Triggering a test execution
There are two ways to trigger a test execution, depending on how your workflow is configured to start.- Webhook trigger
- Schedule trigger
Webhook-triggered workflows start when an external system sends a payload to your integration’s webhook URL. During
testing, you simulate this by providing a payload directly in the platform — no external system needs to send a real
request.
Open the Flow view
Navigate to your project and select the Flow tab in the Build view. Choose the workflow you want to test.
Trigger the execution
Click the Test button on the webhook trigger node. This opens a panel where you can provide the webhook payload.
Provide a payload
Enter a JSON payload that represents the data your webhook would receive from the external system. Use realistic data
that covers the scenarios you want to validate.
Example webhook payload
Inspecting execution results
Once an execution completes, the Flow view highlights each step with its execution status. Select any step or request node to inspect its data.Step data
Selecting a step reveals the data that flowed through it during the execution:- Input: The data the step received from the previous step or trigger.

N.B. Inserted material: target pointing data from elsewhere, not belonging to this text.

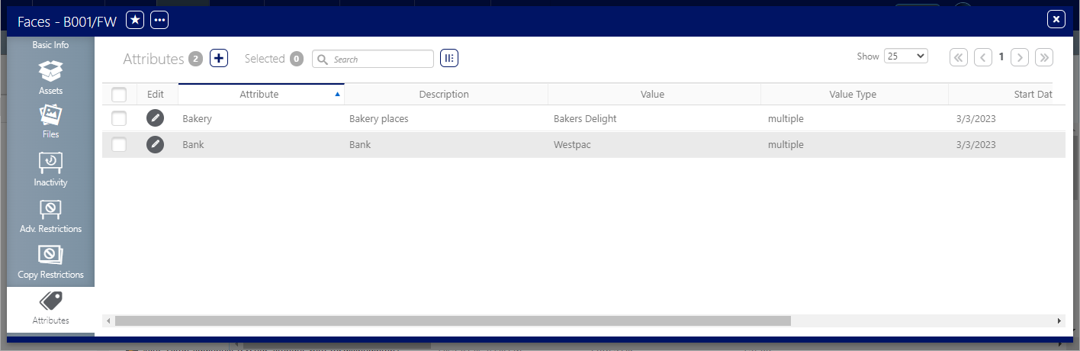Open the Assets section in sidebar

(x=50, y=78)
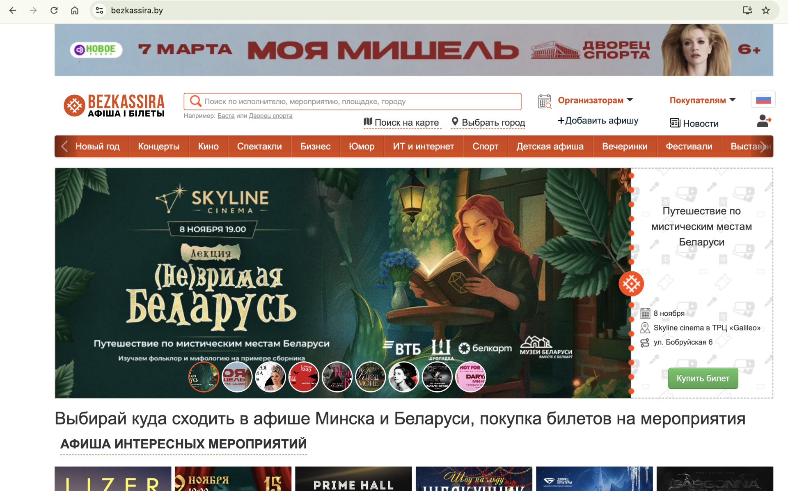The image size is (788, 491).
Task: Click the bookmark star icon in browser
Action: tap(766, 10)
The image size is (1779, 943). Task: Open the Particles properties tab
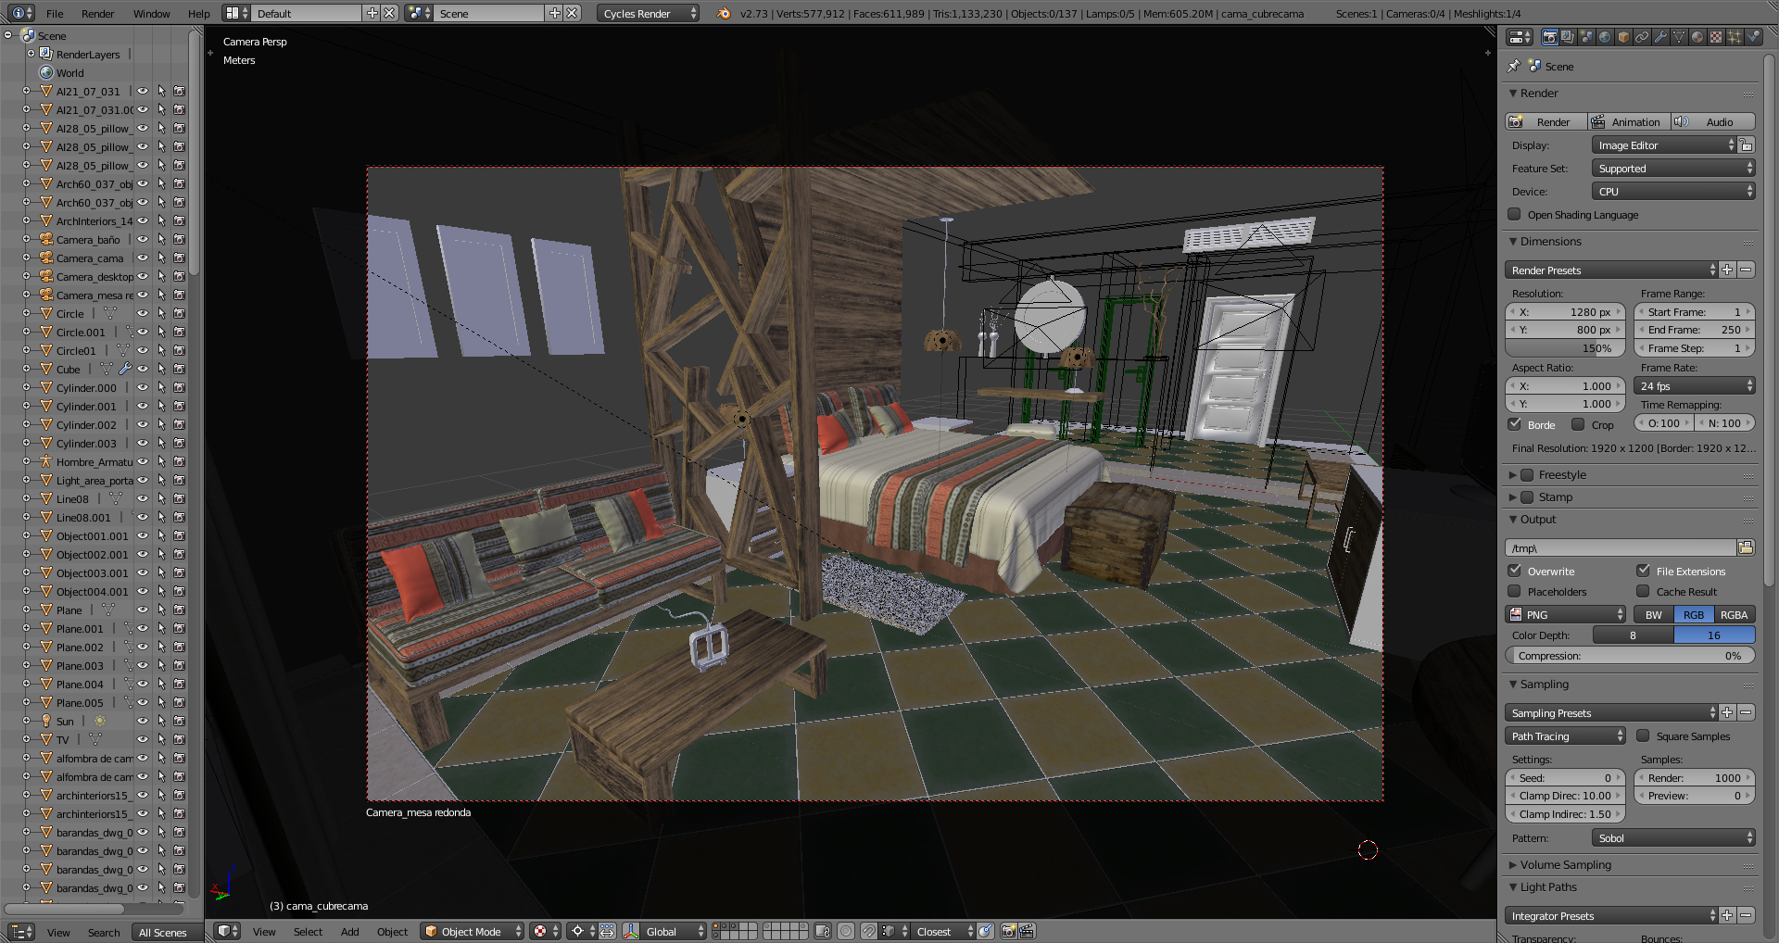[1734, 37]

- Output: The data the step produced after applying its logic, transformations, or mappings.
Request data
Selecting a request node shows the full HTTP transaction:- Request URL: The endpoint your integration called.
- Request headers: The headers sent with the request, including authentication tokens.
- Request body: The payload sent to the external system.
- Response status: The HTTP status code returned.
- Response headers: The headers returned by the external system.
- Response body: The data returned by the external system.
Request data is particularly useful for debugging authentication failures, unexpected response formats, and issues with
pagination or rate limiting.
What to validate
Use test executions to confirm the following before deploying your integration:- Data mappings: Fields are correctly transformed and mapped between source and target systems.
- Authentication: Requests include valid credentials and receive successful responses.
- Error handling: Your workflow handles error responses (4xx, 5xx) gracefully without failing silently.
- Pagination: If your integration pages through results, verify that all pages are retrieved and processed.
- Edge cases: Test with empty arrays, null values, missing fields, and large payloads to ensure your integration handles them correctly.
- Idempotency: Running the same execution twice does not create duplicate records in the target system.